After 28 years of U.S. forces participating in continuous combat in the Middle East, it is not surprising that a popular consensus exists to reduce U.S. military presence in the region. President Trump used this perspective to defend his recent decision to withdraw from Syria, declaring that he is “bringing soldiers home.” However, withdrawing some number of American troops from the Middle East distracts from the larger question of how the U.S. can best achieve its strategic objectives. That question involves much more than a count of the number of pairs of U.S. soldiers’ boots on the ground.
Having a credible deterrent posture where the U.S. would neither tolerate an attack on itself nor its allies was crucial to Cold War geopolitics and has remained a vital part of American policy since.
This broke down in 1961 when Soviet Premier Khrushchev left a summit with President Kennedy thinking he could expand the Soviet Union’s nuclear capabilities without an American response. Khrushchev made the inflammatory move of putting missiles in Cuba precisely because he thought he got the full measure of Kennedy and believed him to be weak. Kennedy did not properly prepare, but he learned from his mistake, reestablishing American credibility only after both sides risked potential calamity during the Cuban Missile Crisis.
More recently, President Obama’s belief that “dropping bombs on someone to prove that you’re willing to drop bombs on someone is just about the worst reason to use force” ignored that adversaries stop fearing threats if presidents fail to use force when U.S. interest demands it. The failure to uphold the redline against Assad’s chemical weapons use in 2013 was a strategic blunder that led the Russians to reenter the region. This decision, along with Obama’s withdrawal from Iraq in 2011, suggested an American retrenchment in global security interests that Russia capitalized on to move into Crimea and Eastern Ukraine, and China’s calculus that it could initiate island-building to expand military outposts in the South China Sea without any significant U.S. response.
The conclusion of a nuclear development agreement that favored Iran in 2015 was another indicator of the softness of U.S. global security policy. Since the U.S. left the Iran nuclear deal, Iran has been further ramping up its aggression throughout the Middle East. Iran’s downing of an American drone and attacks on Saudi Arabia’s oil facilities shows it no longer believes U.S. reprisals are forthcoming. The U.S. has tried to establish a credible deterrent to a future attack through deployments of American forces and defensive systems to Saudi Arabia, but these measures amid the Syria withdrawal, and the current pause in it to secure oil fields to block further Iranian advantage, sends mixed signals about the U.S.’s commitment to the region at large.
Despite fighting “by, with and through” the Syrian Democratic Forces (SDF) to rout ISIS without a large American ground presence, stated ground force withdrawals from Syria effectively greenlighted a Turkish invasion and forced the Kurds to turn to Russia and Syria’s Bashar al-Assad, a man who used chemical weapons on his own citizens.
America’s misplaced focus on how many troops it has deployed casts doubt over the real issue of U.S. critical security interests and how they relate to support of its allies.

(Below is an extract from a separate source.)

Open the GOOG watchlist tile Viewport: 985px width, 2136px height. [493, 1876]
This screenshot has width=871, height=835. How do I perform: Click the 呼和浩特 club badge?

The U.S. is unlikely to abandon its nation-state partners in the Middle East — not least because they have strong political and economic connections to U.S. security interests. However, random changes of policy bring into question whether allies can rely on the U.S. to support them and deter common adversaries.
The U.S. needs to stop conducting strategy by using the number of boots it has on the ground as a measure of merit. Instead, it should focus on creating outcomes that it can achieve. America’s unique airpower advantage, in coordination with allies providing any necessary ground component, is a more appropriate approach to achieving mutual security objectives.
However, the uncertainties introduced by recent U.S. security policy moves may result in increasing challenges in finding partners to work “by, with and through,” limiting its ability to operate abroad with fewer American troops on the ground.
America’s adversaries and allies are now competing with greater uncertainty as to how the U.S. will respond. Adversaries will more readily cross redlines, not understanding which are real, and allies will increasingly operate independent of U.S. support without a course correction in U.S. security policy. It will remain important to respond to provocations with deterrent force while striving to avoid overacting.
Bolstering deterrence will require the U.S. to respond effectively with greater consistency to provocations. To do so, the U.S. should embrace capabilities, such as airpower, special and cyber operations, that limit the risk for escalation while still sending a clear deterrent message.
It will be a long-term task, but America can restore its security credibility by replacing the focus on troop counts with the unique capabilities it can use in conjunction with local partners to achieve mutual security objectives.
Retired Lt, Gen David A. Deptula is former chief of Air Force intelligence, surveillance and reconnaissance and a senior adviser at the Jewish Institute of National Security of America’s Gemunder Center for Defense & Strategy. Ari Cicurel is a policy analyst at JINSA’s Gemunder Center.